-- START Dataset content --
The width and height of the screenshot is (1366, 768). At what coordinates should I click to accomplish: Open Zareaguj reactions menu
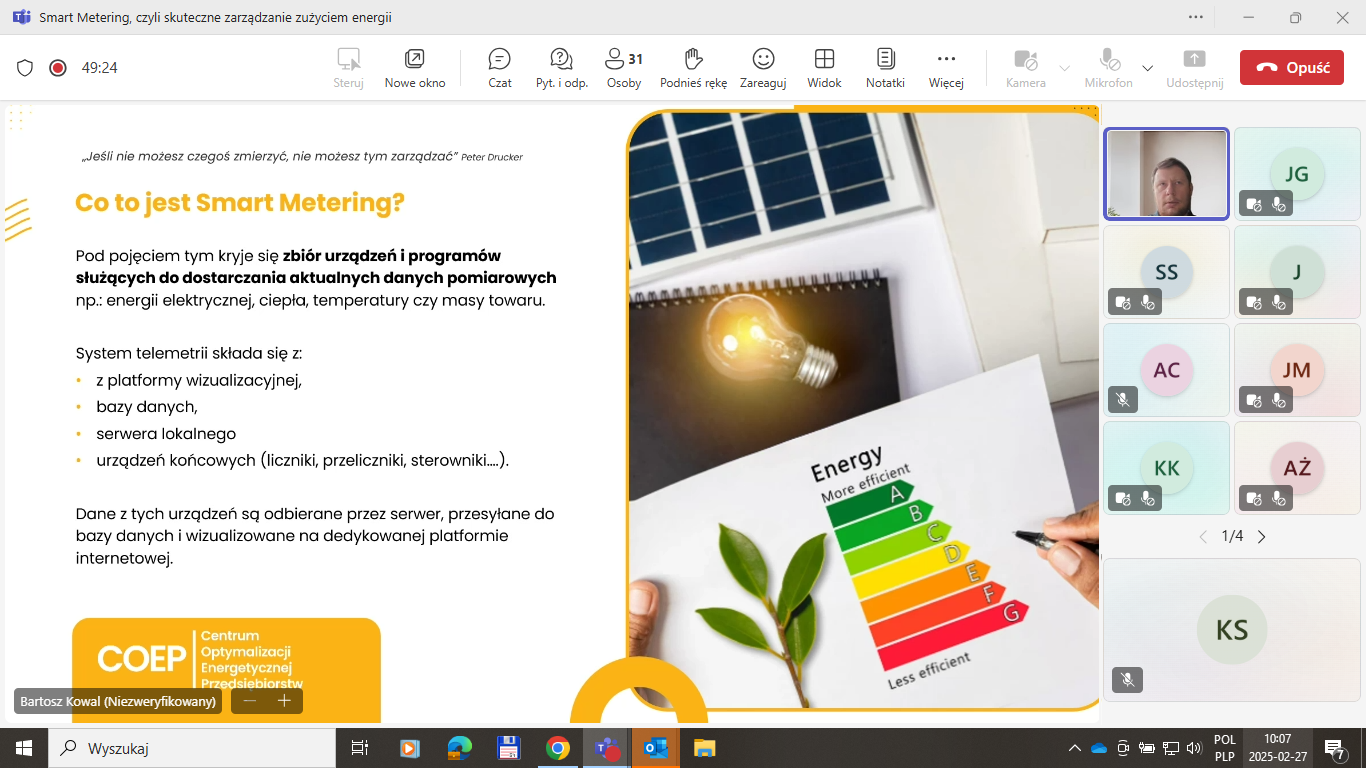coord(763,68)
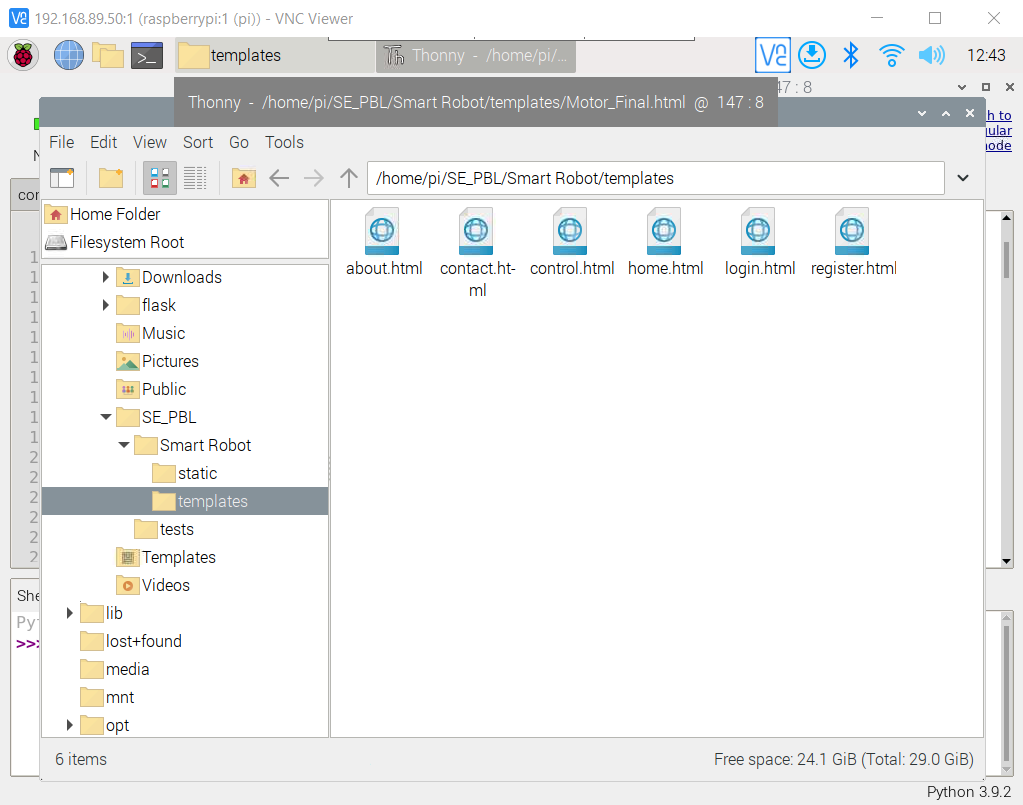Switch to the Thonny window from taskbar
Viewport: 1023px width, 805px height.
(x=475, y=55)
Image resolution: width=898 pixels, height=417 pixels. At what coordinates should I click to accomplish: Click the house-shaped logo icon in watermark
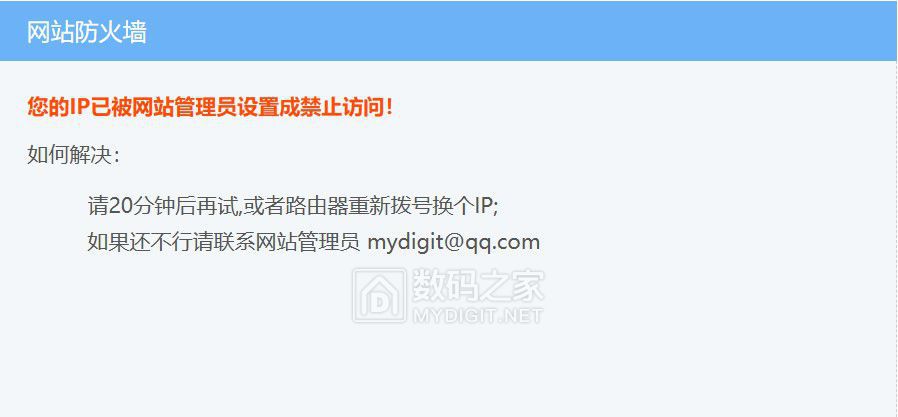click(380, 296)
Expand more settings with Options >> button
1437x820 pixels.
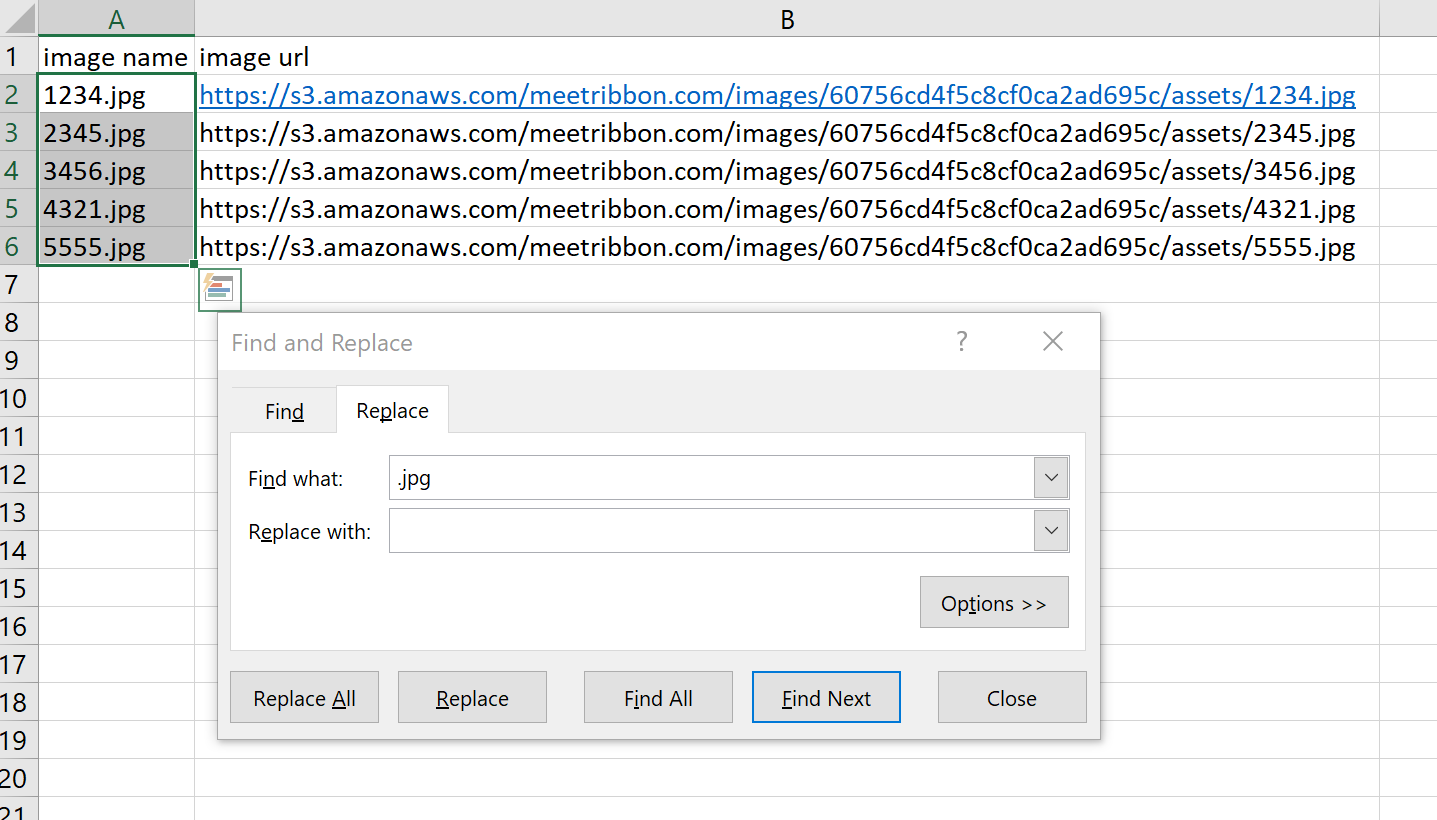994,603
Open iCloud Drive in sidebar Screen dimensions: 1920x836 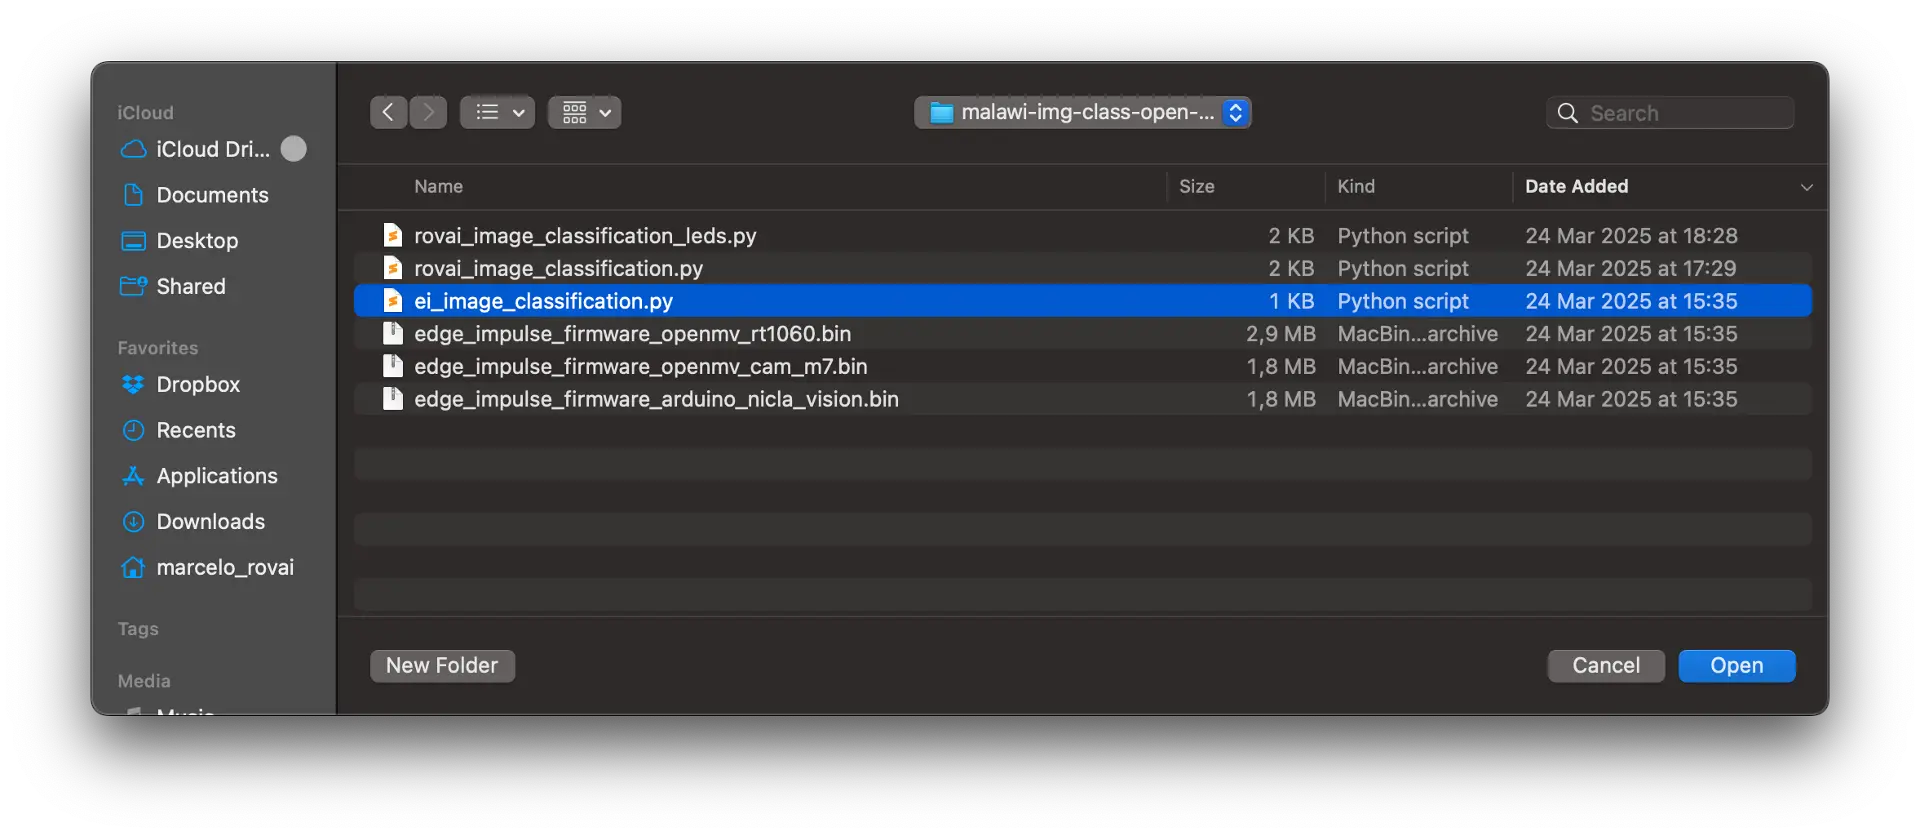click(x=212, y=150)
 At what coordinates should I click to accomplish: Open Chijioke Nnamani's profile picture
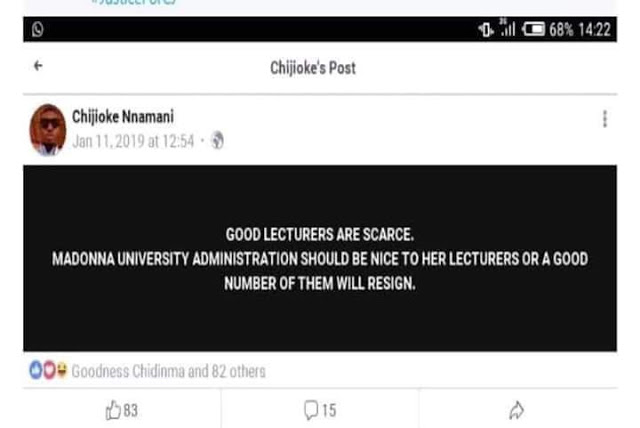[x=47, y=129]

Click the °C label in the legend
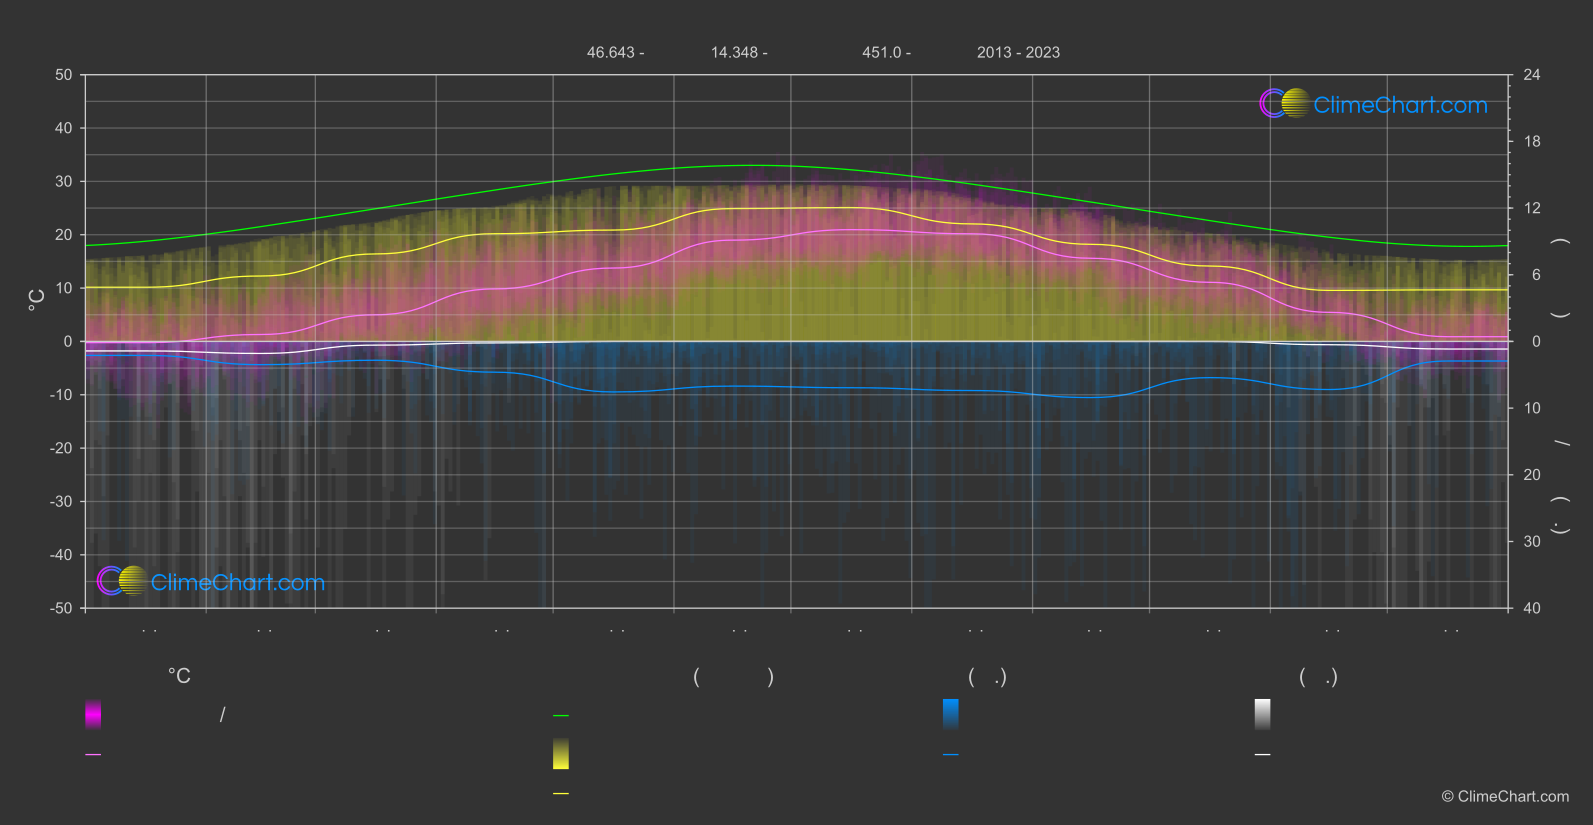179,677
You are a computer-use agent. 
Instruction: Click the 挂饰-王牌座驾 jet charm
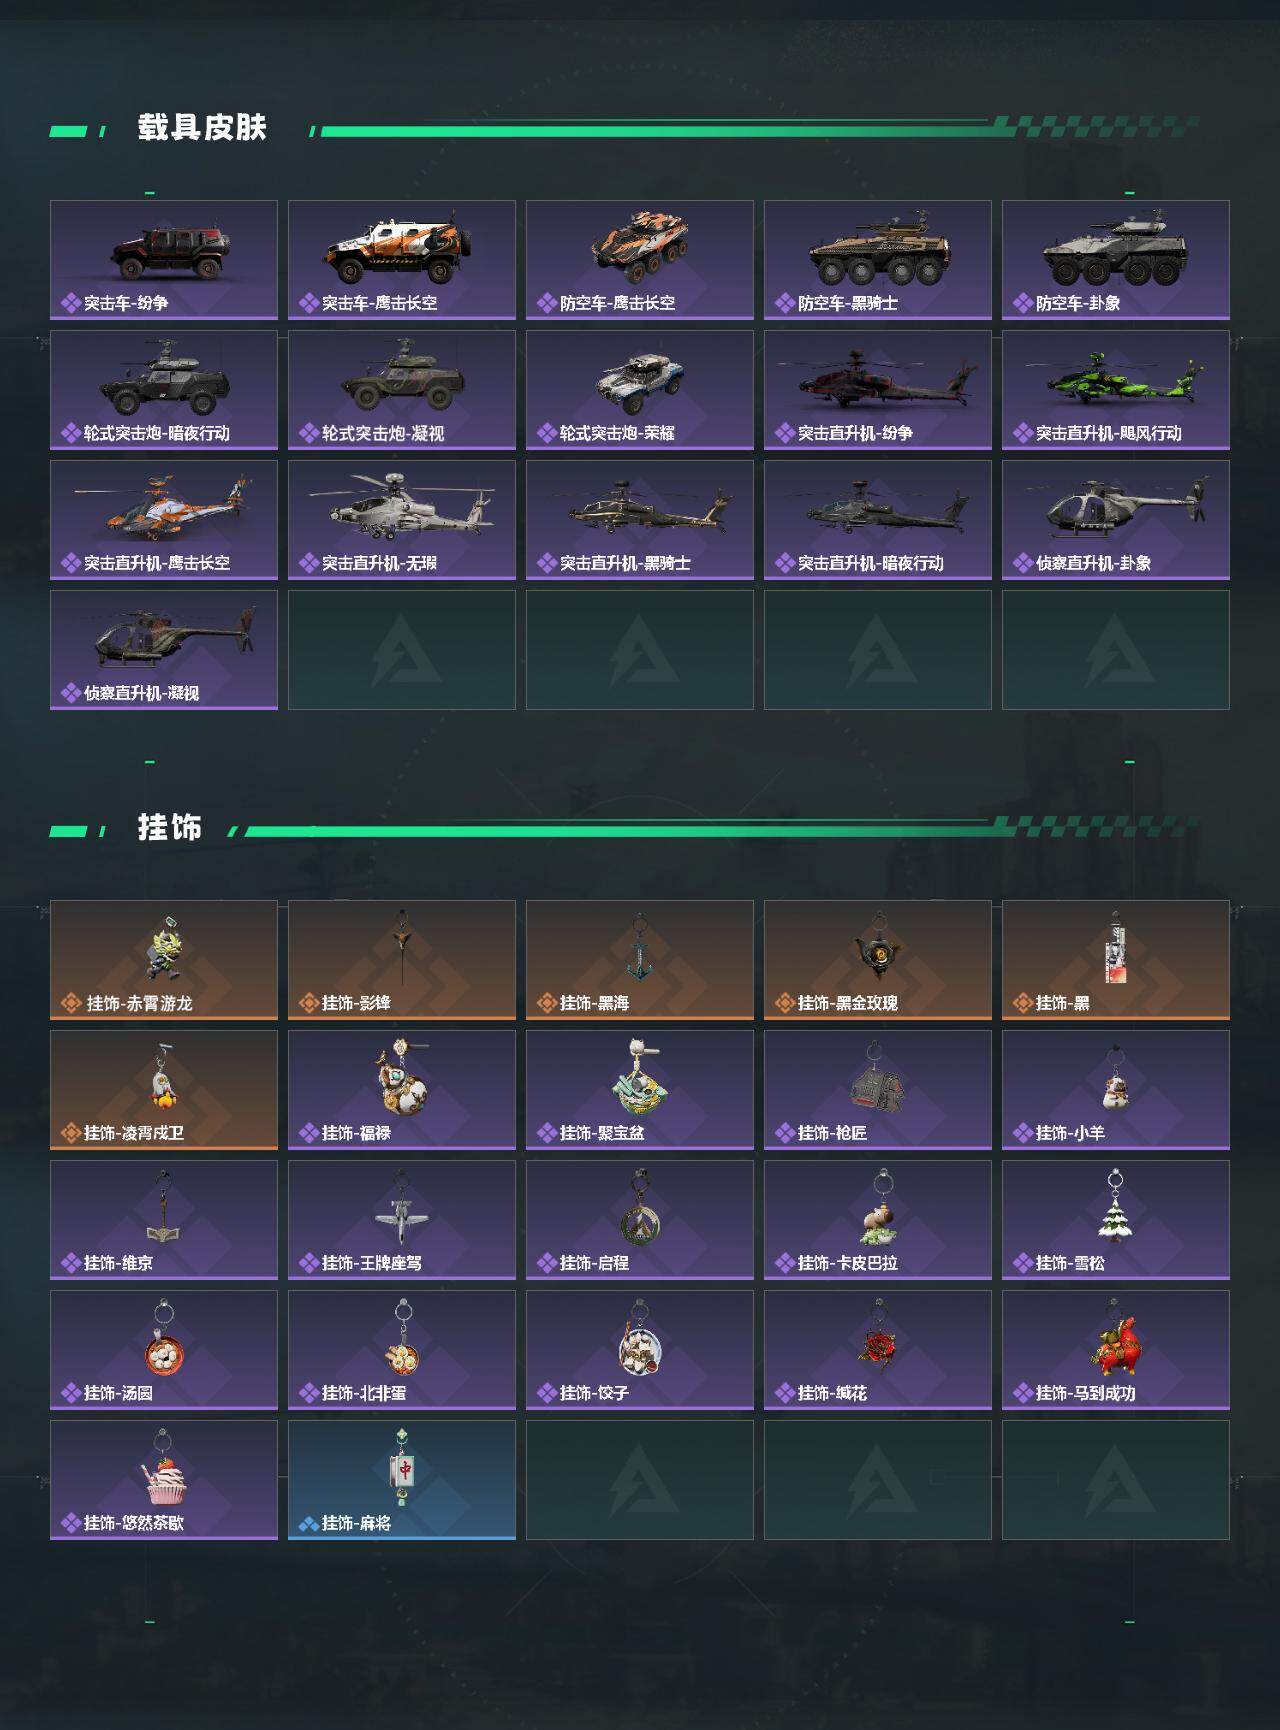tap(402, 1220)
-- END Dataset content --
**Problem to solve**
Rewrite the records from the first line through the line containing "(x=475, y=55)", inclusive, as a Markdown table with the columns Row and Line, numbering each row and skipping blank lines. Omit the pictures.

**Task output**
| Row | Line |
|---|---|
| 1 | The width and height of the screenshot is (1366, 768). At what coordinates should I click to accomplish: Open Zareaguj reactions menu |
| 2 | coord(763,68) |
| 3 | Switch to the Thonny window from taskbar |
| 4 | Viewport: 1023px width, 805px height. |
| 5 | (x=475, y=55) |